• 提示本文:
————

メイン設定ファイルdovecot.conf編集


vi /etc/dovecot/dovecot.conf

# IMAPとPOP3を通信プロトコルとして利用する
protocols = imap pop3

外部からのプレインテキスト通信を許可(IMAPとPOP3はSSL暗号化がされていないため、デフォルトの設定ですと通信が拒否されてしまうようです。その回避策として実施する必要があります。)


vi /etc/dovecot/conf.d/10-auth.conf

disable_plaintext_auth = no

vi /etc/dovecot/conf.d/10-ssl.conf

ssl = no

③Dovecot起動


systemctl start dovecot
systemctl status dovecot

# 110及び143番ポートが開いていること
netstat -atn

自動起動の有効化


systemctl enable dovecot
systemctl is-enabled dovecot

3.DNSレコード登録

メールサーバのDNSレコード登録
DNSに登録済みのドメインに、メールサーバのMXレコード及びAレコードを追加(※)します。

※登録方針
<ドメイン名> in MX 10 <メールサーバ名>
<メールサーバ名> in A <メールサーバのグローバルIPアドレス>

念のためコマンドプロンプトからnslookupで名前解決確認

# MXレコードの確認
nslookup -type=mx ryosukeonline.com
(中略)
ryosukeonline.com       MX preference = 10, mail exchanger = mailserver.ryosukeonline.com

# Aレコードの確認
nslookup mailserver.ryosukeonline.com
(中略)
名前:    mailserver.ryosukeonline.com
Address:  18.183.102.144

4.SMTPサーバの動作チェック

①構築したメールサーバに向けてメールを送信
Outlook等を利用します。

————

• 参考資料:
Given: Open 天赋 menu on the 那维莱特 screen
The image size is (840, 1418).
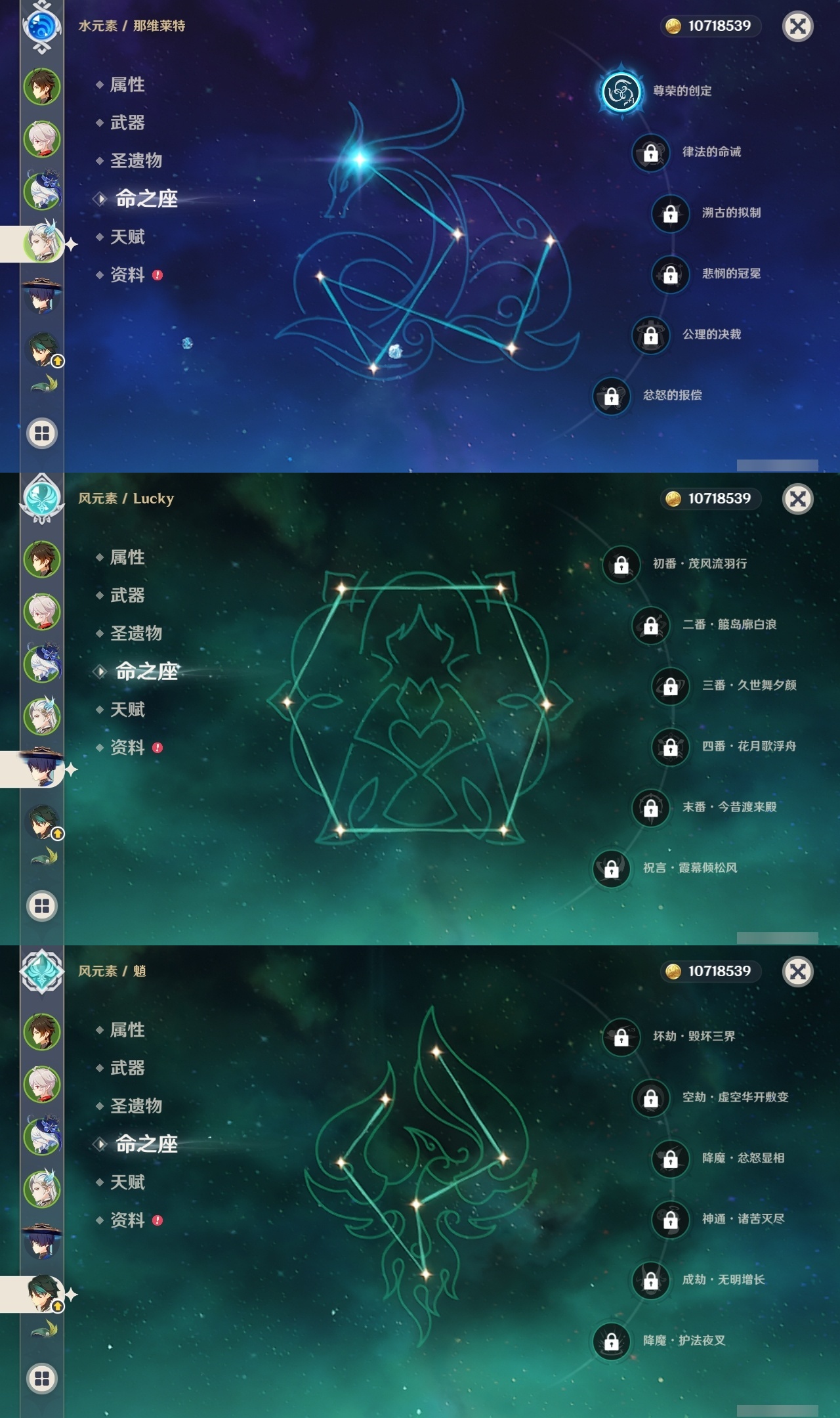Looking at the screenshot, I should point(127,237).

————

• 記述課題: 上にあるメールサーバ構築手順の本文を、末尾の「Outlook等を利用します。」の後から書き継ぐこと。

• 記述解答:
②メールが届いているかメールサーバ内確認

# /home/test/Maildir/new/配下にメールが追加されていればOK
ls -l /home/test/Maildir/new/
total 8
-rw-------. 1 test test 7367 Jul 24 11:13 1595589209.Vca02I1000b85M204385.ip-172-31-44-212.ap-northeast-1.compute.internal

5.POP/IMAPサーバの動作チェック

他のEC2からPOP及びIMAP通信(telnet利用)を試みます(※)。

※POPやIMAPのコマンドは以下を参考に致しました。
・POP
メールサーバー構築手順(Postfix / Dovecot)初心者でもできるメモ(受信メール確認)
・IMAP
IMAPをコマンド操作する

①メールサーバとは別のEC2にOSログインし、telnetをインストール


sudo yum install telnet

②POPサーバのチェック
POP通信でメールサーバに保存されているメールが確認できればOKです。


telnet mailserver.ryosukeonline.com 110 # telnetで110番ポート(POPサーバ)接続
Trying 52.192.196.3...
Connected to mailserver.ryosukeonline.com.
Escape character is '^]'.
+OK Dovecot ready.

User test # ユーザ名の入力
+OK

Pass password # testユーザのパスワードを入力
+OK Logged in.

LIST # メール一覧の取得
+OK 2 messages:
1 7516
2 7517
.

RETR 1 # メール番号1の内容を確認
+OK 7516 octets
# 以下メール内容はほぼ省略した内容
To: "[email protected]" <test@ryosukeonline.com>
Subject: TEST SUBJECT
Thread-Topic: TEST SUBJECT
Date: Sun, 26 Jul 2020 10:00:36 +0000

This is a test mail!
.

QUIT # 通信終了
+OK Logging out.
Connection closed by foreign host.

③IMAPサーバのチェック
IMAP通信でメールサーバに保存されているメールが確認できればOKです。

# telnetで143番ポート(IMAP)へ通信
telnet mailserver.ryosukeonline.com 143
Trying 52.192.196.3...
Connected to mailserver.ryosukeonline.com.
Escape character is '^]'.
* OK [CAPABILITY IMAP4rev1 SASL-IR LOGIN-REFERRALS ID ENABLE IDLE LITERAL+ AUTH=PLAIN] Dovecot ready.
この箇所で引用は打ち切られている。